Auszug:
• • • •

Der Gaur ist über ganz Indien mit Ausnahme von Ceylon verbreitet, er lebt in allen großen Waldungen, hauptsächlich im Bergland, in kleinen Herden, weidet nur nachts und stattet dann auch den Feldern gern Besuche ab, die wegen ihrer verwüstenden Wirkung von den Bauern sehr ungern gesehen werden. Es gibt auch einsam schweifende, alte Bullen, und die sind wegen ihres besonders mächtigen Kopfes und Gehörns vom Jäger am meisten begehrt, sind aber bei Verfolgung sehr angriffslustig und von nicht zu unterschätzender Gefährlichkeit. In ihrem Charakter und ihren Lebensgewohnheiten haben die Gaurs viel mit den wilden Elefanten gemein, ihre Nahrung ist dieselbe, und sie bekunden ihre gegenseitige Sympathie häufig dadurch, daß sie freundschaftlich miteinander weiden. Versuche, den Gaur zum Haustier zu machen oder ihn mit anderen Rindviehrassen zu kreuzen, sind anscheinend niemals angestellt worden.

• • • •

Aufgabe: Prüfe, ob die Aussagen 1., 2. und 3. mit dem Text über den Gaur übereinstimmen, und antworte jeweils mit Ja oder Nein samt den entscheidenden Worten des Textes als wörtlichem Zitat. 1. Der Gaur kommt auch auf Ceylon vor. 2. Der Gaur weidet nur nachts. 3. Man hat den Gaur schon mehrfach mit anderen Rindviehrassen gekreuzt. Die Zeilen sind eigenständiges Material und gehören nicht zum Text über den Gaur.

Daten:
• • • •

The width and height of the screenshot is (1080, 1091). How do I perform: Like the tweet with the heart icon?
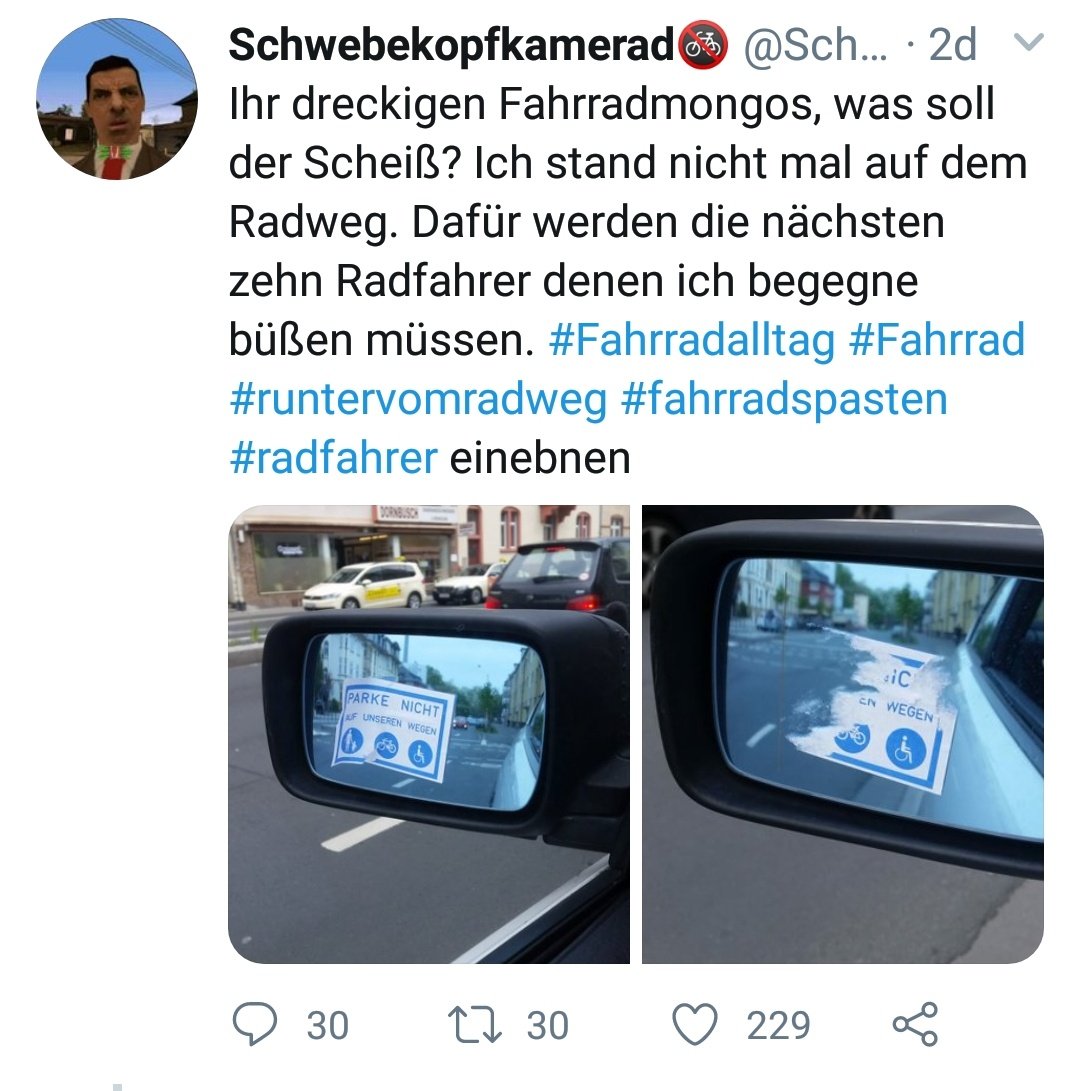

• • • •

Vollständige Antwort:
1. Nein – „mit Ausnahme von Ceylon“
2. Ja – „weidet nur nachts“
3. Nein – „sind anscheinend niemals angestellt worden“